Let’s do this again, starting with step 2, but this time, let’s make the 4 coin lighter than the other eleven. To recap, the 4 was on the left side of the balance for the first weighing but not on the balance at all for the second. So this time, the balance stays level on the second weighing. We now know that our mystery coin is one of the 4, 7, and 8. If the answer is 7 or 8, it’s because the coin is too heavy, so we weight 7 versus 8. Had it tipped, whichever side goes down contains the maladjusted coin. Otherwise, the balance will stay level and the 4 is our answer.

You can try other permutations if you’d like. The biggest trick is to make sure you use a dummy coin in the second weighing to make sure that the third weighing has only three options, max, to test.

* * *

That’s really complicated, though, so here’s a simple solution — one without the reasoning attached, but it’s really neat. Thanks to reader Martin (“The Hypnotist Who Doesn’t Use Hypnosis“) for sending this in; I hadn’t seen it before.

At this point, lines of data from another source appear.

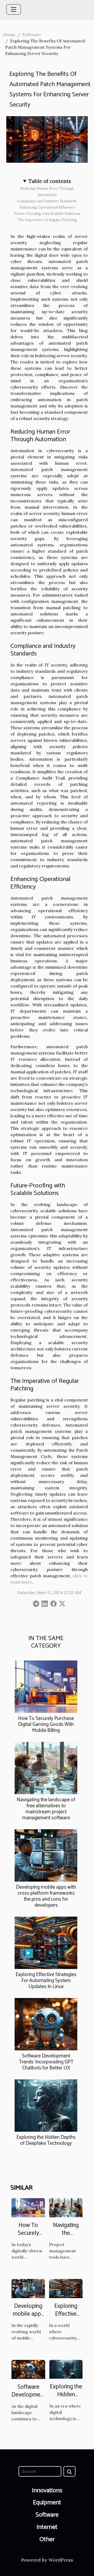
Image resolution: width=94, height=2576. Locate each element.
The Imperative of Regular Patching (47, 220)
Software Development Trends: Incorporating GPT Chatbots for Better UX (46, 2062)
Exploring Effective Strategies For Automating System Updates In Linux (46, 1981)
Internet (47, 2527)
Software (31, 34)
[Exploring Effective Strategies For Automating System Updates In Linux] (46, 1943)
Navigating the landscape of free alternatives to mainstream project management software (46, 1809)
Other (47, 2539)
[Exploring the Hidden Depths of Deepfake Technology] (46, 2105)
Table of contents (49, 181)
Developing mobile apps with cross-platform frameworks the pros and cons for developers (46, 1896)
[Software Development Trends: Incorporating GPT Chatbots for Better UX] (46, 2024)
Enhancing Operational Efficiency (47, 207)
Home (9, 34)
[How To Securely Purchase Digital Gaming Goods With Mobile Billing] (46, 1686)
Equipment (47, 2503)
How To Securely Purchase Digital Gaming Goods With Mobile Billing (46, 1724)
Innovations (47, 2490)
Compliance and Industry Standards (47, 201)
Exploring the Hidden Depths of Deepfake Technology (46, 2140)
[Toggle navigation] (13, 9)
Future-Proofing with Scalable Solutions (47, 213)
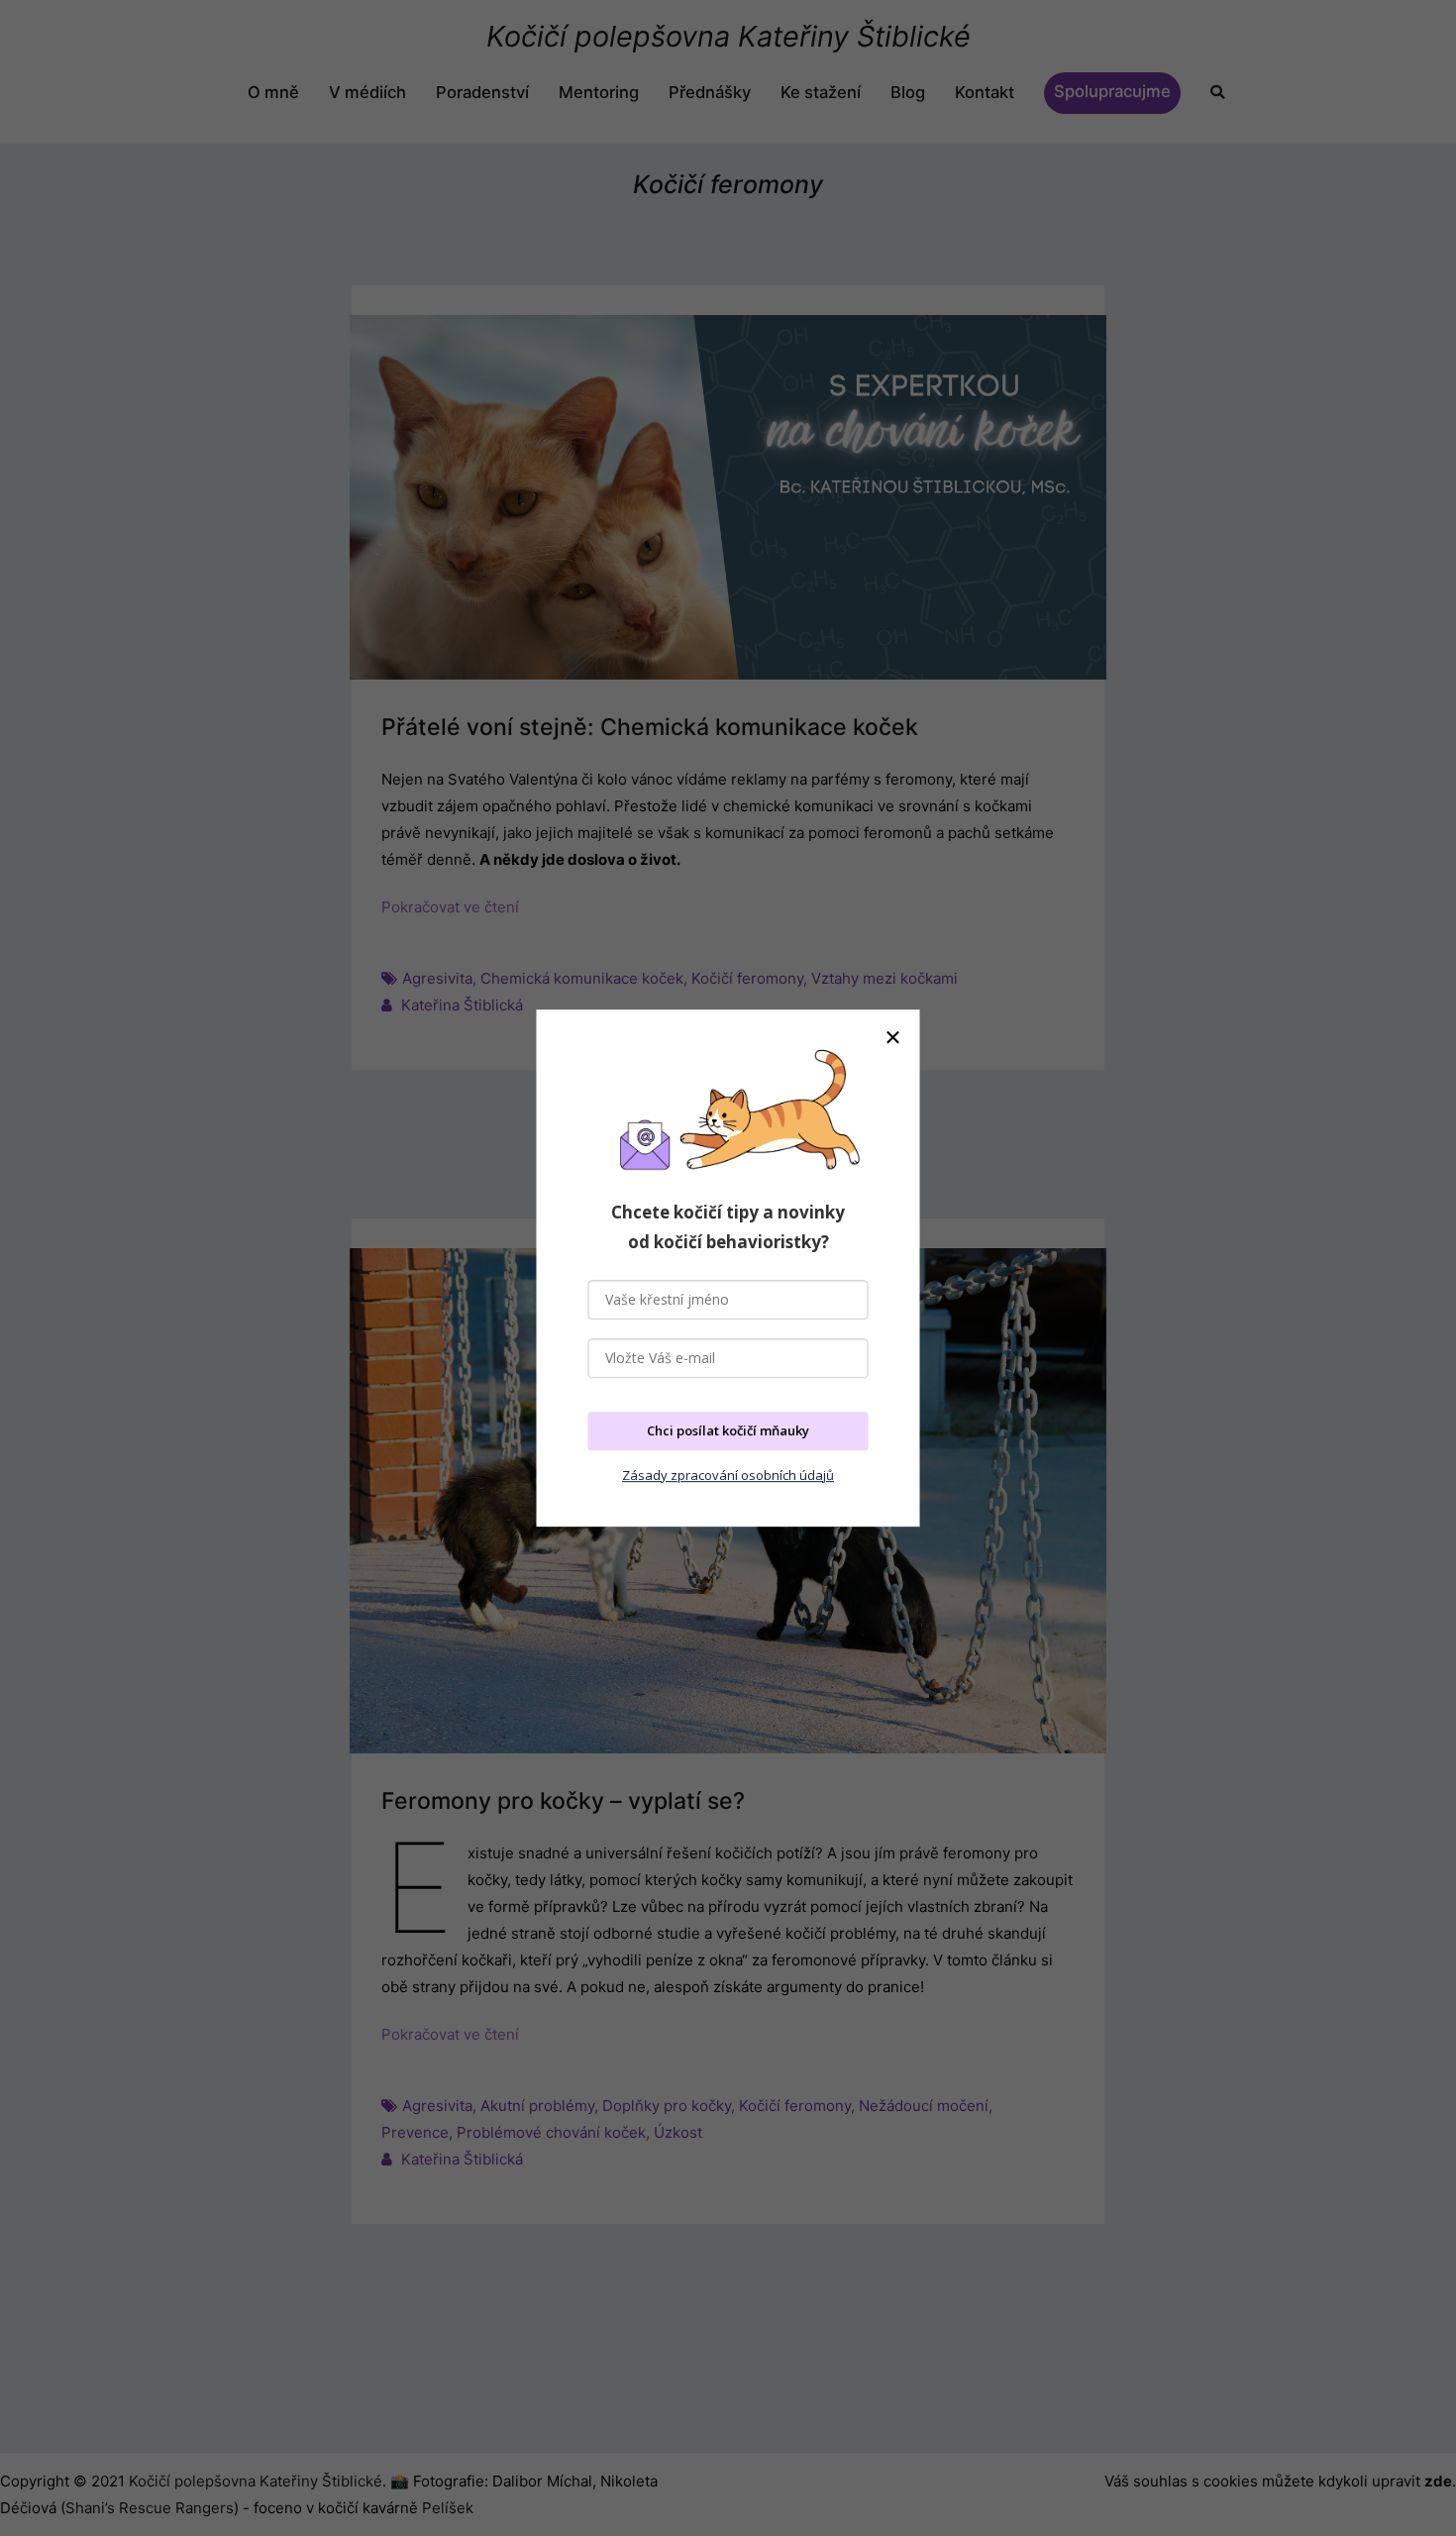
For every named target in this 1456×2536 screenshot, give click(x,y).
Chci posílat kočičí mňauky (728, 1430)
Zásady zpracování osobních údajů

Letter the coins with the letters of the phrase F AM NOT LICKED.

Then you can determine the fake by the sentence MA DO LIKE ME TO FIND FAKE COIN.

MA DO – LIKE

ME TO – FIND

FAKE – COINIn other words, weigh MADO against LIKE, then METO against FIND, and FAKE against COIN.

This will always show you which is the odd one, and whether it’s heavier or lighter. It’s by far the simplest and most memorable solution I’ve come across.

Give it a try — it should work.

I’ll be back tomorrow with a regular Now I Know. Thanks!